Rassemblée derrière le ministre en 2015, qui a depuis rejoint Emmanuel Macron, la majorité bretonne affronte le scrutin du 20 juin divisée. D’un côté, le socialiste Loïg Chesnais-Girard, de l’autre Thierry Burlot et sa liste d’union LREM-Modem-UDI.
Jean-Yves Le Drian, alors tête de liste PS en région Bretagne, à Guidel, le 6 décembre 2015, lors de la soirée électorale du premier tour des élections régionales. (Denis Bourges /Libération)
publié le 10 mai 2021 à 7h44

L’atypique attelage breton, qui continuait d’associer socialistes et marcheurs, a fini par éclater. La majorité rassemblée par Jean-Yves Le Drian pour les régionales de 2015, déjà fragilisée depuis son ralliement à Macron en 2017, est désormais scindée en deux groupes. Elle avait tenu tant bien que mal, soudée par sa fidélité au «menhir», leader incontesté de la scène politique régionale depuis 2004, mais deux de ses fidèles se disputeront la tête de la Bretagne les 20 et 27 juin : le président sortant, Loïg Chesnais-Girard, sous bannière socialiste, et son vice-président à l’environnement, Thierry Burlot, sous étiquette LREM-Modem-UDI. Un divorce«à des choix de tactiques nationales, pilotés par Paris et guidés par 2022», dénonce le premier.

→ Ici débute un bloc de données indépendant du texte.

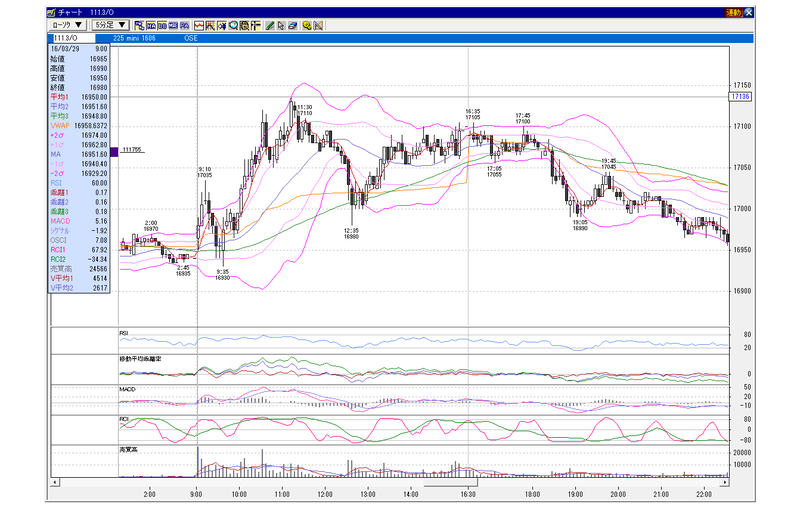Click the 17136 current price label
This screenshot has width=800, height=507.
click(740, 96)
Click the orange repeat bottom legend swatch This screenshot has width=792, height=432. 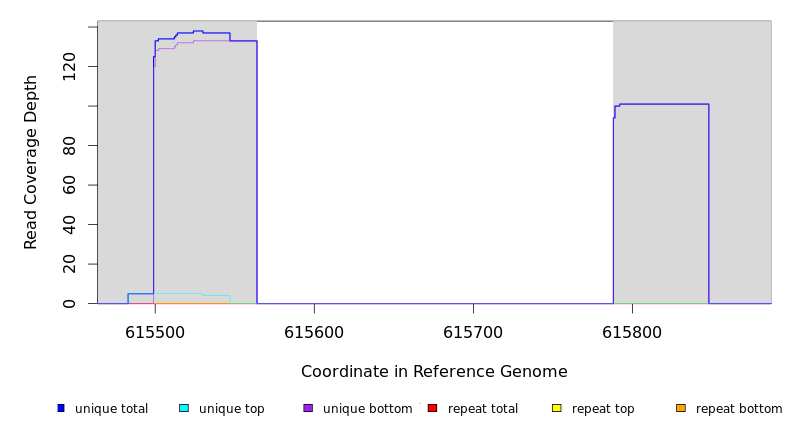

Sur le fond, les deux hommes se différencient pourtant peu. «Ce sont deux listes centristes, l’une un peu plus à gauche, l’autre un peu plus à droite», souligne le politologue Romain Pasquier. Ils affichent notamment des positions similaires sur la question du modèle agricole, refusant de stigmatiser l’agriculture conventionnelle mais reconnaissant la nécessité de protéger davantage l’environnement. La fracture porte plutôt «sur la question de l’alliance avec les écolos», souligne Pasquier. Après les succès des listes d’union de la gauche aux municipales (à Rennes, Saint-Brieuc…), «Loïg Chesnais-Girard a pensé que le scrutin régional allait se passer de la même façon, mais ça ne marchera pas en Bretagne», estime Burlot, jugeant le discours d’EE-LV trop clivant pour cette terre d’élevage. Il pointe un inévitable rapprochement au second tour entre son adversaire et les Verts. «Fantasmes», rétorque Chesnais-Girard.

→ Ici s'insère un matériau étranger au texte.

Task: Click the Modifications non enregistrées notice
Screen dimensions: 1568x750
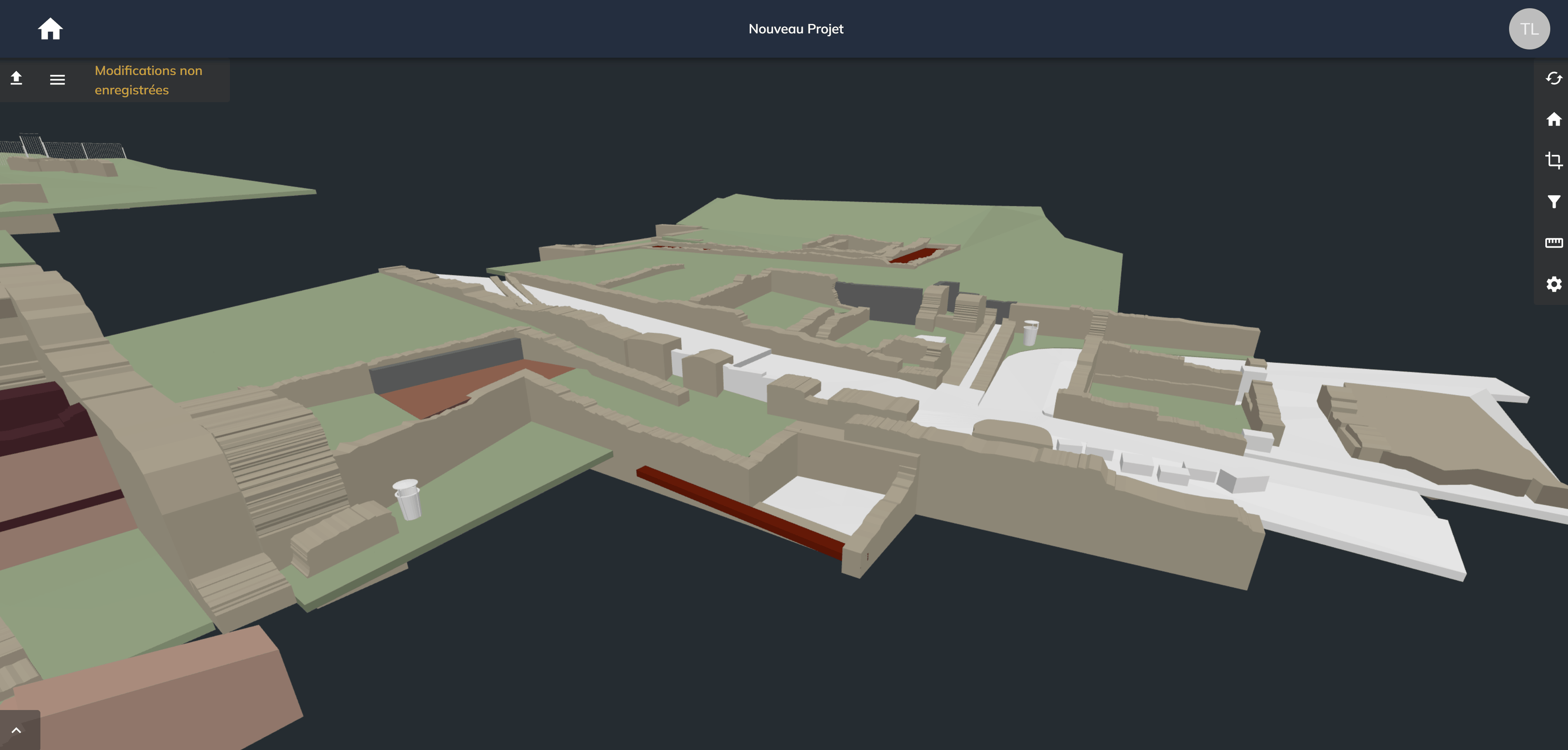Action: 148,80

Selon un sondage d’Odoxa pour le Télégramme, paru vendredi (1), Burlot arriverait en tête des intentions de vote (18 %), Chesnais-Girard pointerait à la troisième place (14 %), à égalité avec la liste RN. Mais cinq listes, voire six, semblent en mesure de se qualifier au second tour, toutes séparées de quelques points. D’où la question des alliances. «Il y aura une décision à prendre, en fonction des choix qu’auront faits les Bretons, pas les états-majors de Paris. Pleins de solutions peuvent exister», lâche Chesnais-Girard.

Reste à savoir lequel des deux sera adoubé par Le Drian, auquel les deux adversaires doivent leur carrière. C’est lui qui est allé chercher Burlot, alors élu local dans les Côtes-d’Armor, pour l’intégrer dans son équipe en 2004. Lui aussi qui a permis l’ascension de Chesnais-Girard, jeune maire de la petite ville de Liffré, près de Rennes, devenu conseiller régional en 2010, premier vice-président en 2015, puis président en 2017. «Je ne suis pas dans une course à l’héritage», balaye le dauphin, qui souligne toute l’«amitié», la «fidélité», le «respect profond» qu’il porte à son mentor. «On s’appelle très régulièrement», répète Burlot de son côté.

Le Drian tarde, lui, à se positionner. Ce week-end, il a publié une série de propositions via son think tank Breizh Lab. Burlot a aussitôt fait savoir qu’il allait en «reprendre un grand nombre».

(1) Réalisé en ligne du 21 au 25 avril auprès d’un échantillon représentatif de 1 020 habitants de la région Bretagne âgés de 18 ans et plus.